Hey everyone-- This is Lisa. I just went through this site and reread all the nice notes sent to me. I have to admit, I have read it at least 3 other times and each time it feels so new. I guess my brain isn't 100% yet. I do thank all of you, though, for the many prayers and well wishes. I thank and praise God for how he has given me another chance. He must have something for me to do yet! I feel so blessed to be here.
I do not remember anything of the day it happened. And naturally the hospital stay is very hazy. What I do remember is those nasty MRI's I had to have, the nurses trying to find veins when there were none because they'd all been used, and being in that hospital bed feeling like I was becoming part of it.

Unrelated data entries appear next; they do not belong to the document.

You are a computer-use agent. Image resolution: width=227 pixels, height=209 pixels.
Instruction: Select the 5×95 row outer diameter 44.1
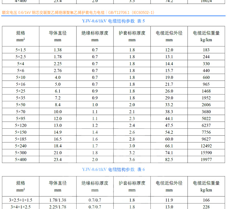(169, 118)
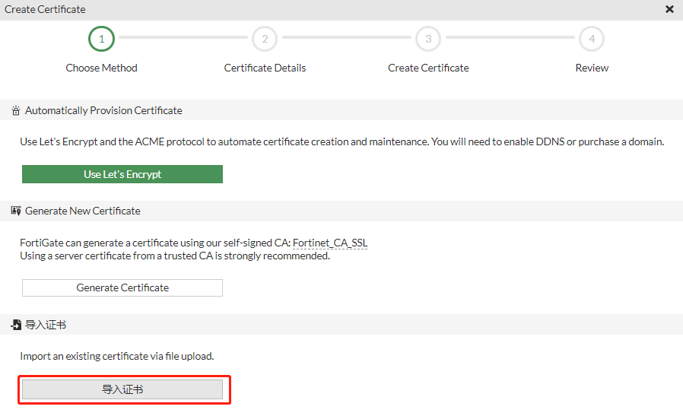Click the Choose Method step label
This screenshot has width=683, height=416.
point(101,68)
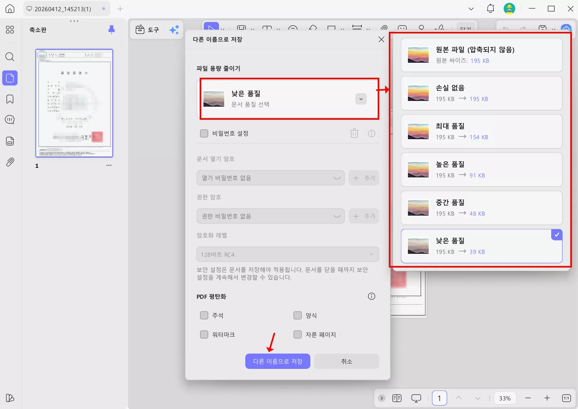Open the attachments panel via the paperclip icon
Image resolution: width=578 pixels, height=409 pixels.
coord(10,162)
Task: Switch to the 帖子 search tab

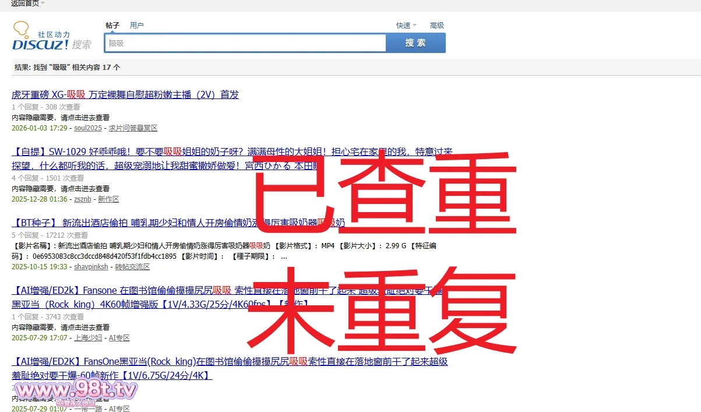Action: pyautogui.click(x=112, y=25)
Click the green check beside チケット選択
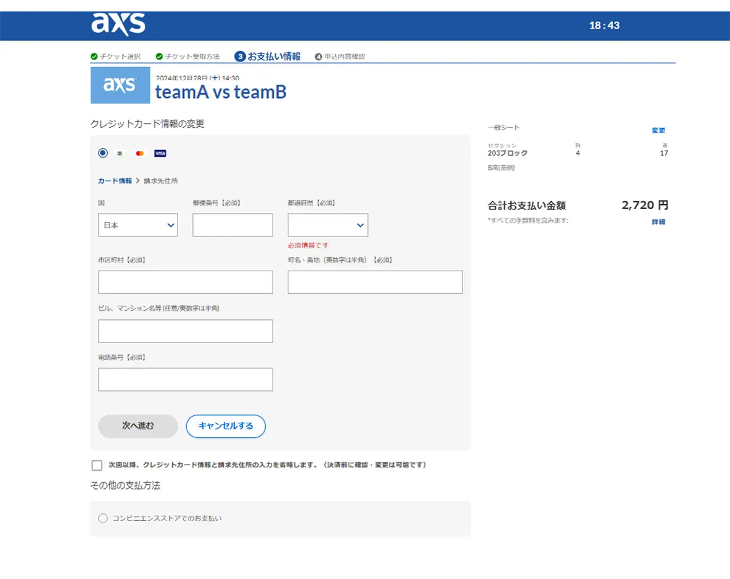This screenshot has width=730, height=579. (94, 57)
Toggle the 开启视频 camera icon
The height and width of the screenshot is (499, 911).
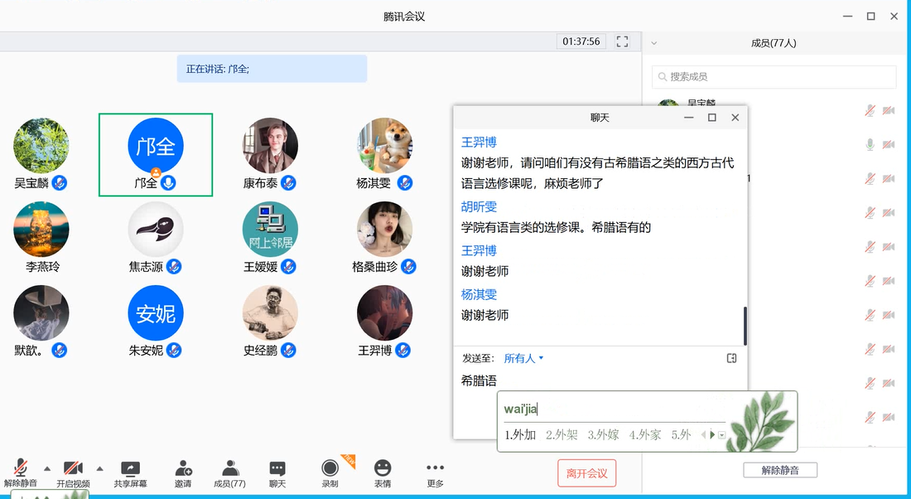coord(73,468)
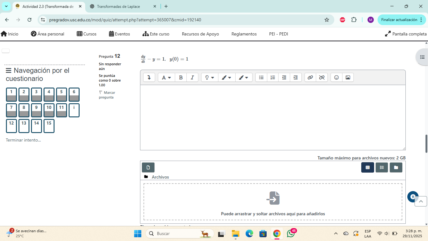Click Terminar intento link

click(x=23, y=140)
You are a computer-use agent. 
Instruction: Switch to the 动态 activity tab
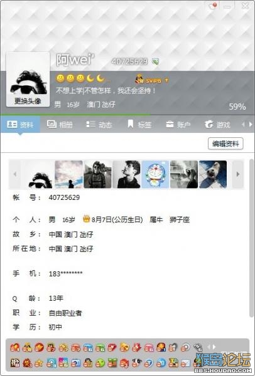[x=99, y=125]
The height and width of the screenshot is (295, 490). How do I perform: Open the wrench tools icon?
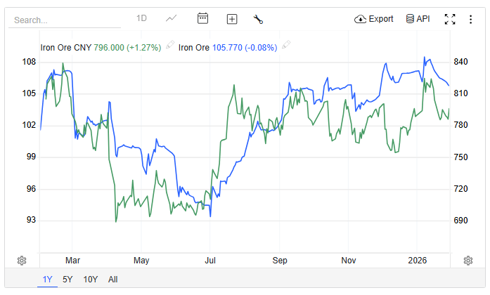[258, 19]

Obviously, it is all petty now, I'd go through it again to know I could still be alive.
I am feeling pretty good. I have gone on some short outings (ok the state volleyball tourney was more than short). I feel tired a lot, but also feels good to throw in a load of laundry or do some dishes. I have some strict family nurses who monitor my moves! I have a defibrillator/pacemaker now and hope it never decides to tell me something. I have headaches every morning and am wondering if it is from lack of caffiene. I am not allowed any coffee ever!, no chocolate, no margaritas! NO wonder I have headaches. I need some good advice on substitutes.
I probably won't go back to work for awhile. I just get so tired. I hope it all comes back to me when I do return. I have had problems with remembering things that took place up to two weeks prior to my collapse. So that is a weird feeling. Oh, I can't drive for 6 months, that will be the hard part. I'm sure it will work out, but thinking about everywhere I need to go is stressful.
Thank you all again for writing to me. Also, all the food, cards, help at confirmation, lawn mowing and constant calls (I'm probably forgetting something) are so appreciated. I can't wait to start running into people.